Sample Renee Beach, Kinney Allison L, Jackson Kurt, Diestelkamp Wiebke, Bigelow Kimberly Edginton
Department of Mechanical and Aerospace Engineering, University of Dayton, 300 College Park, Kettering Labs Room 363F, Dayton, OH, 45469-0238, USA.
Department of Physical Therapy, University of Dayton,300 College Park, Fitz Hall 207, Dayton, OH, 45469-2925, USA.
Gait Posture. 2017 Sep;57:168-171. doi: 10.1016/j.gaitpost.2017.06.007. Epub 2017 Jun 10.

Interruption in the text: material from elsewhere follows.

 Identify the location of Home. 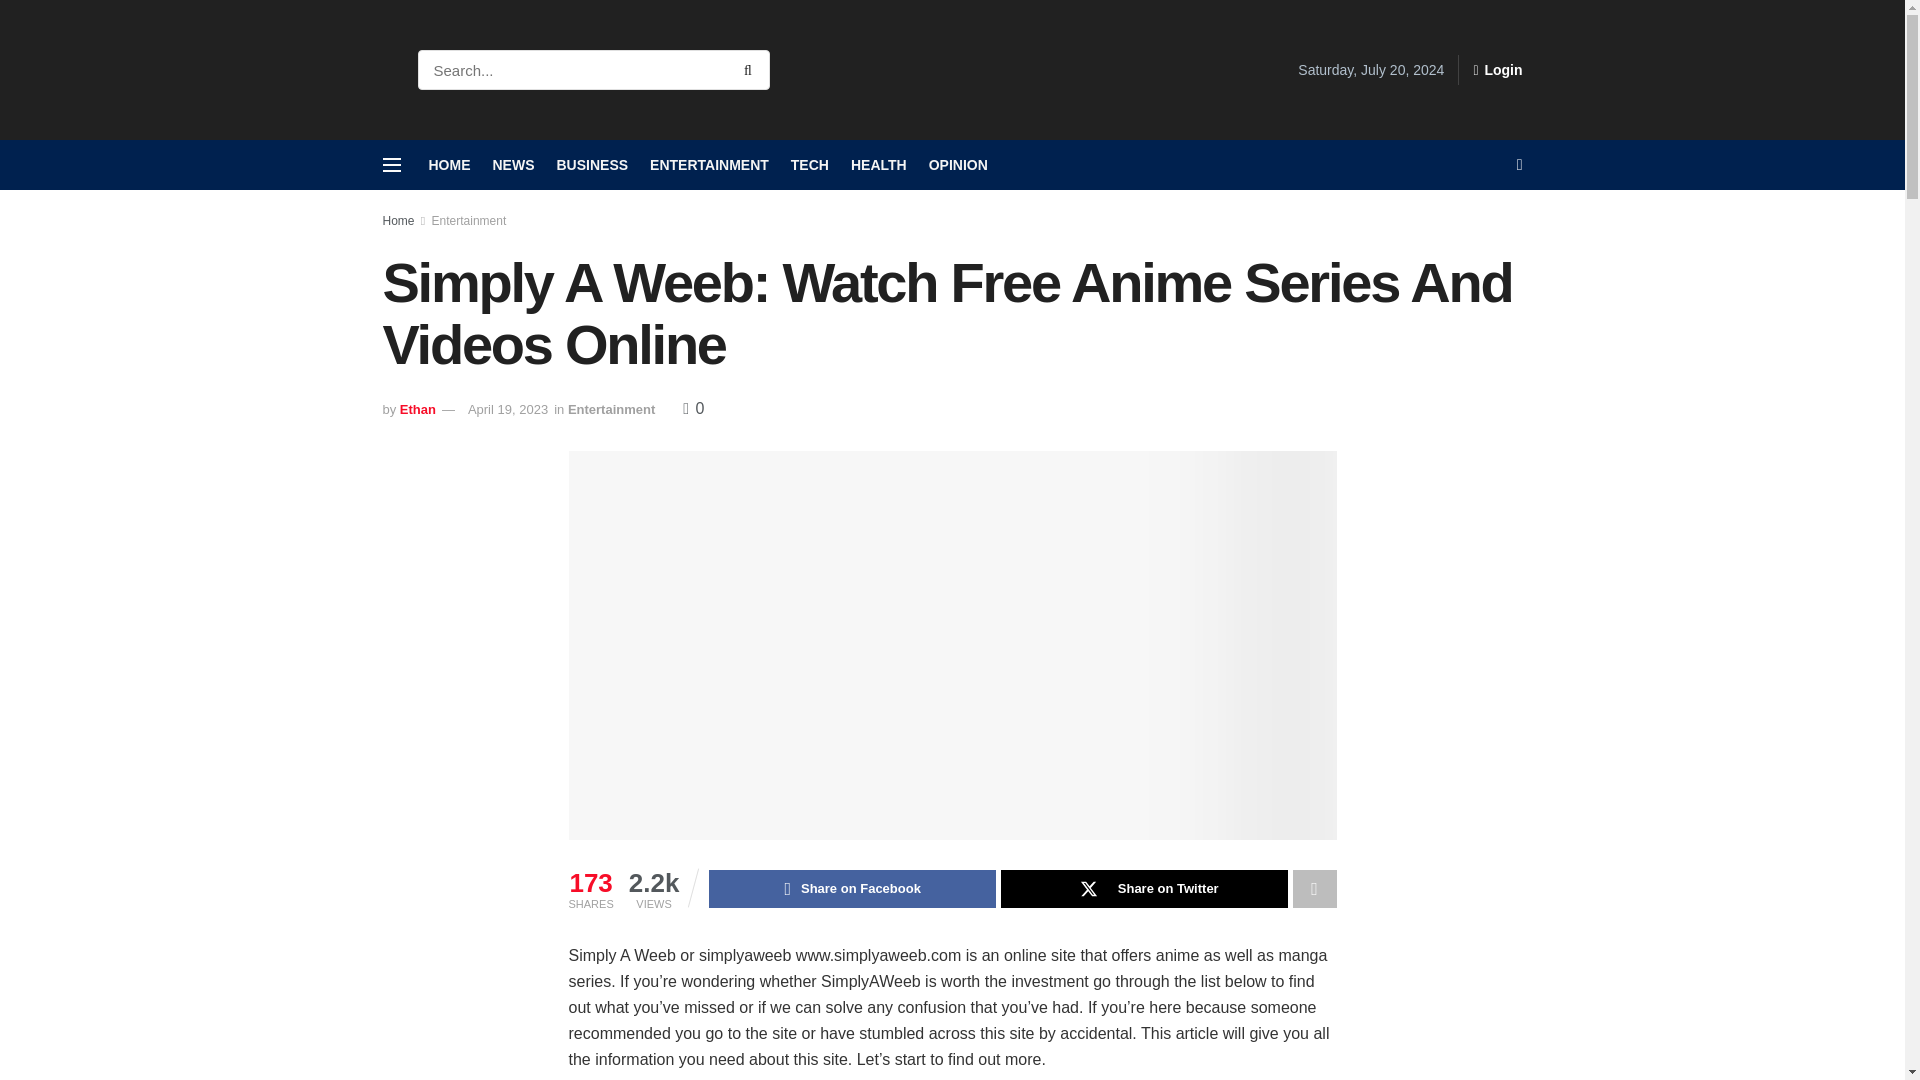
(398, 220).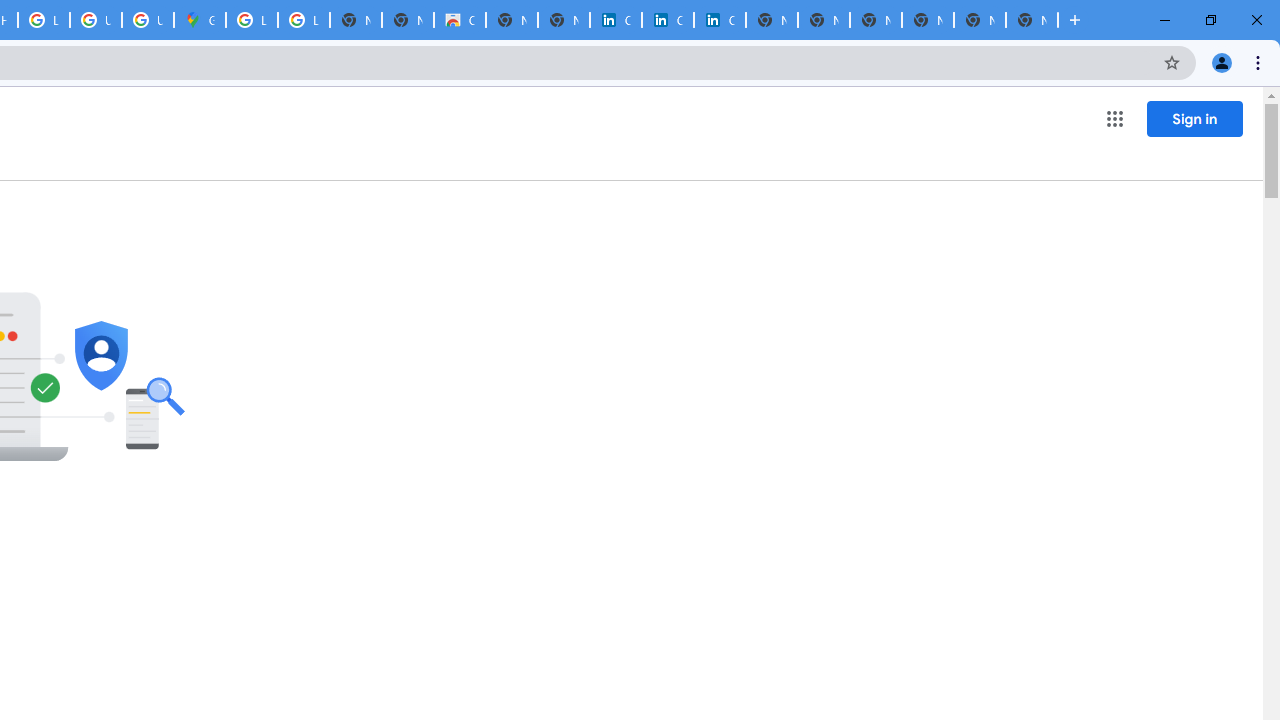 The image size is (1280, 720). I want to click on Google Maps, so click(200, 20).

The Timed Up and Go (TUG) has been commonly used for fall risk assessment. The instrumented Timed Up and Go (iTUG) adds wearable sensors to capture sub-movements and may be more sensitive. Posturography assessments have also been used for determining fall risk. This study used stepwise logistic regression models to identify key outcome measures for the iTUG and posturography protocols. The effectiveness of the models containing these measures in differentiating fallers from non-fallers were then compared for each: iTUG total time duration only, iTUG, posturography, and combined iTUG and posturography assessments. One hundred and fifty older adults participated in this study. The iTUG measures were calculated utilizing APDM Inc.'s Mobility Lab software. Traditional and non-linear posturography measures were calculated from center of pressure during quiet-standing. The key outcome measures incorporated in the iTUG assessment model (sit-to-stand lean angle and height) resulted in a model sensitivity of 48.1% and max re-scaled R value of 0.19. This was a higher sensitivity, indicating better differentiation, compared to the model only including total time duration (outcome of the traditional TUG), which had a sensitivity of 18.2%. When the key outcome measures of the iTUG and the posturography assessments were combined into a single model, the sensitivity was approximately the same as the iTUG model alone. Overall the findings of this study support that the iTUG demonstrates greater sensitivity than the total time duration, but that carrying out both iTUG and posturography does not greatly improve sensitivity when used as a fall risk screening tool.
定时起立行走测试(TUG)已被广泛用于跌倒风险评估。仪器辅助定时起立行走测试(iTUG)增加了可穿戴传感器以捕捉子动作,可能更具敏感性。姿势图评估也已用于确定跌倒风险。本研究使用逐步逻辑回归模型来识别iTUG和姿势图测试方案的关键结果指标。然后比较包含这些指标的模型在区分跌倒者和非跌倒者方面的有效性,分别为:仅iTUG总时长、iTUG、姿势图以及iTUG和姿势图联合评估。150名老年人参与了本研究。iTUG指标利用APDM公司的移动实验室软件进行计算。传统和非线性姿势图指标根据安静站立时的压力中心进行计算。iTUG评估模型中纳入的关键结果指标(从坐起到站立的倾斜角度和高度)导致模型敏感性为48.1%,最大重新缩放R值为0.19。与仅包括总时长(传统TUG的结果)的模型相比,这是更高的敏感性,表明区分能力更好,后者的敏感性为18.2%。当将iTUG和姿势图评估的关键结果指标合并到一个单一模型中时,敏感性与单独的iTUG模型大致相同。总体而言,本研究结果支持iTUG比总时长表现出更高的敏感性,但当用作跌倒风险筛查工具时,同时进行iTUG和姿势图评估并不能显著提高敏感性。